EXERCISE DETAILS:
Each line holding the word "agent" must appear in the answer, copied from the entries.
[[ PROVIDED DATA, beginning ]]
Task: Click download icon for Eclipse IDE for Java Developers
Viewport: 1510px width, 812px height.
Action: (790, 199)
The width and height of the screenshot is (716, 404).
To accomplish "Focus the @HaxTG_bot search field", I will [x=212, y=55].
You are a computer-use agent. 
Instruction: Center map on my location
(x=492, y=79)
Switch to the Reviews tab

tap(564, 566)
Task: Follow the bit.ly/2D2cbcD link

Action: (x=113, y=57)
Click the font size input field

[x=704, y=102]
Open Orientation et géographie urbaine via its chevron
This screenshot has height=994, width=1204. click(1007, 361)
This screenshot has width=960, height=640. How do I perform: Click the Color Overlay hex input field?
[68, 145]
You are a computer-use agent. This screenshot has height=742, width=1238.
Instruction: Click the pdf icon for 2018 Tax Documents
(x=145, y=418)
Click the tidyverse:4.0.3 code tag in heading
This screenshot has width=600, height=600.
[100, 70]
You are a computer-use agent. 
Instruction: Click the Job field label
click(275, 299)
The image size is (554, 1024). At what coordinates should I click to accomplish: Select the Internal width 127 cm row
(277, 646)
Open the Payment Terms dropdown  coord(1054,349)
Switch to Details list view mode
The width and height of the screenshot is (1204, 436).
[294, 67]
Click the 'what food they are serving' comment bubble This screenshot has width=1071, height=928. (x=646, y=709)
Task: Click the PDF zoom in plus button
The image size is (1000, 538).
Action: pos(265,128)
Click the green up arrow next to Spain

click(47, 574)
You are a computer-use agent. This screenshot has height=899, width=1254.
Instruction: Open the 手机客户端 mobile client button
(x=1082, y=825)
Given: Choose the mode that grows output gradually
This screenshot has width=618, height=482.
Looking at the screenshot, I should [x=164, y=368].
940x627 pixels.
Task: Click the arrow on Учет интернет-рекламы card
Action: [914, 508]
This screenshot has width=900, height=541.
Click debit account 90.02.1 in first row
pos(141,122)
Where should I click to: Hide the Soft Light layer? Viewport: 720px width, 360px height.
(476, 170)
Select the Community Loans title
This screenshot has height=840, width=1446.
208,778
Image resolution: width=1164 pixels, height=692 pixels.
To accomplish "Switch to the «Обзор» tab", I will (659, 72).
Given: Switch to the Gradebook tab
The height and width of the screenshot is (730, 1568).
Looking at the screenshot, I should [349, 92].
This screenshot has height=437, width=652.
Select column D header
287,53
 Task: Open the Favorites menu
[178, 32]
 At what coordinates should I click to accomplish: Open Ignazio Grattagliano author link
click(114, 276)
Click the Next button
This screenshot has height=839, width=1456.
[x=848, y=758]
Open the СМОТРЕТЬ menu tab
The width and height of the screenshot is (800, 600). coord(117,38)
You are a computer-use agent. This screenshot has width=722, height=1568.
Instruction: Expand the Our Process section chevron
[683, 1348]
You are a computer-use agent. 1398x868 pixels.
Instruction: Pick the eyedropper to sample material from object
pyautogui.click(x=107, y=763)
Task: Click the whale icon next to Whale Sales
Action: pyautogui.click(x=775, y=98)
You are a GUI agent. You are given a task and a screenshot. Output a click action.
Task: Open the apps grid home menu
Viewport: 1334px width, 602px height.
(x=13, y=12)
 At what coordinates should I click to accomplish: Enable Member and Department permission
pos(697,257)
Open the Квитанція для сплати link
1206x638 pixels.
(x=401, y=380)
[[ PROVIDED DATA, end ]]
RESPONSE AREA:
You are a computer-use agent. 
You are a computer-use agent. This screenshot has height=742, width=1238.
You are a computer-use agent. 
You are a computer-use agent. This screenshot has height=899, width=1254.
You are a computer-use agent. This screenshot has width=722, height=1568.
You are a computer-use agent. 1398x868 pixels.
You are a GUI agent. You are given a task and a screenshot. Output a click action.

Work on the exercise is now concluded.